国民健康保険税処分取消請求控訴,同附帯控訴事件
判決データ
- 事件番号
- 令和1行ヒ252
- 事件名
- 国民健康保険税処分取消請求控訴,同附帯控訴事件
- 裁判所
- 最高裁判所第二小法廷
- 裁判年月日
- 2020年6月26日
- 裁判種別・結果
- 判決・その他
- 原審裁判所
- 東京高等裁判所
AI概要
【事案の概要】 加須市長が、国民健康保険税及びその延滞金の滞納処分として、上告人の預金払戻請求権を差し押さえ、取り立てた金銭を滞納税に配当する処分をしたことについて、上告人が当該租税債権は時効消滅していたと主張し、配当処分の一部取消し及び金員の支払を求めた事案である。 上告人の父Aは、上告人を被保険者とする国民健康保険の世帯主として納税義務を負っていたところ、平成22年4月頃、平成20年度分(約25万円)及び平成21年度分(約28万円)の国民健康保険税が決定され通知された。上告人は同年8月に決定の取消訴訟を提起したが、異議申立て未前置を理由に却下された。Aは平成23年11月に死亡し、上告人が遺産分割協議により債務の一切を承継した。加須市長は平成24年10月、上告人に対し納税義務承継通知書により納付を求めた。その後、平成29年1月に上告人の預金が差し押さえられ、約62万円が滞納税に配当された。上告人は延滞金約3万9000円の納付義務は認めつつ、残額約58万5000円の債権は時効消滅していると争った。 【争点】 被相続人に対して既に納付の告知がされた地方団体の徴収金について、相続人に対してされた納税義務承継通知が、地方税法18条の2第1項1号の「納付又は納入に関する告知」に該当し、消滅時効の中断効を有するか。 【判旨】 最高裁は、原審の判断を破棄し、上告人の配当処分取消請求及び金員の支払請求を認容した。 まず、地方団体の徴収金の徴収は、納付の告知→督促→差押えという段階的手続が法定されており、税額確定後に納付の告知がされた徴収金について再度同告知がされることは予定されていないとした。

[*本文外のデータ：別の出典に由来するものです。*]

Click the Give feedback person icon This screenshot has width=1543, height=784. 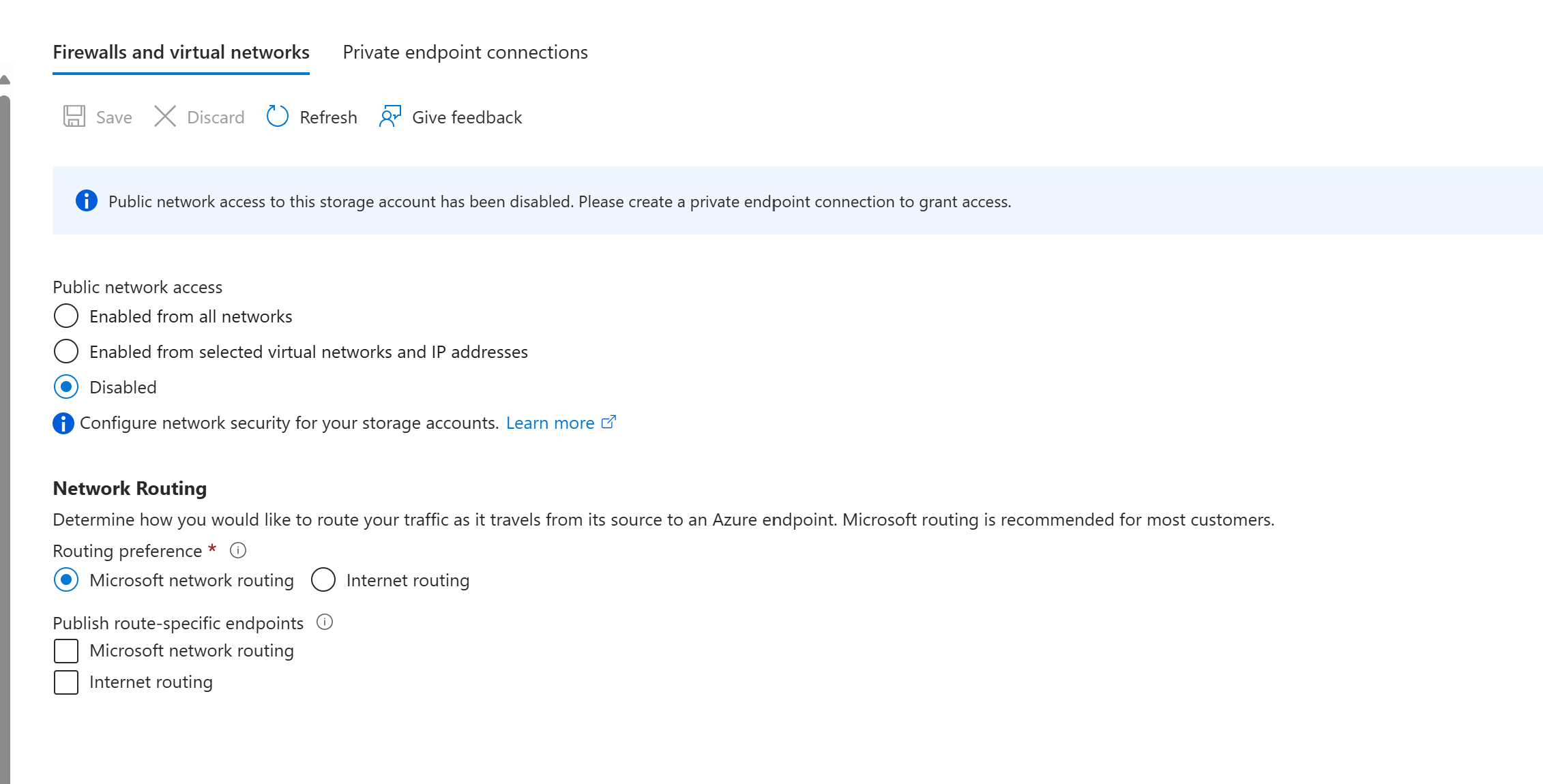pyautogui.click(x=390, y=117)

そして、地方税法18条の2第1項1号が納付の告知に時効中断効を認めた趣旨は、法令に基づき一定の手続と形式に従って行われる徴収手続の第一段階としての性質に着目したものであるから、時効中断効は最初の納付の告知についてのみ生じ、再度同様の通知がされてもそれは単なる催告としての効力を有するにとどまると判示した。 相続の場合、被相続人に対する納付の告知の効力は相続人に引き継がれるため、相続人に改めて納付の告知をする必要はなく、相続人保護の観点から税額等を通知したとしても単なる催告にすぎないとした。したがって、本件承継通知には時効中断効がなく、督促(平成23年1月)から差押え(平成29年1月)までに約5年11か月が経過しており、5年の消滅時効が完成していたと結論づけた。 また、金員の支払請求に係る訴えについて、原審はこれを義務付けの訴えと解して却下したが、最高裁は過誤納金の還付を求める給付の訴えと解するのが相当であり適法であるとして、約58万5000円の還付を命じた。裁判官全員一致の意見である。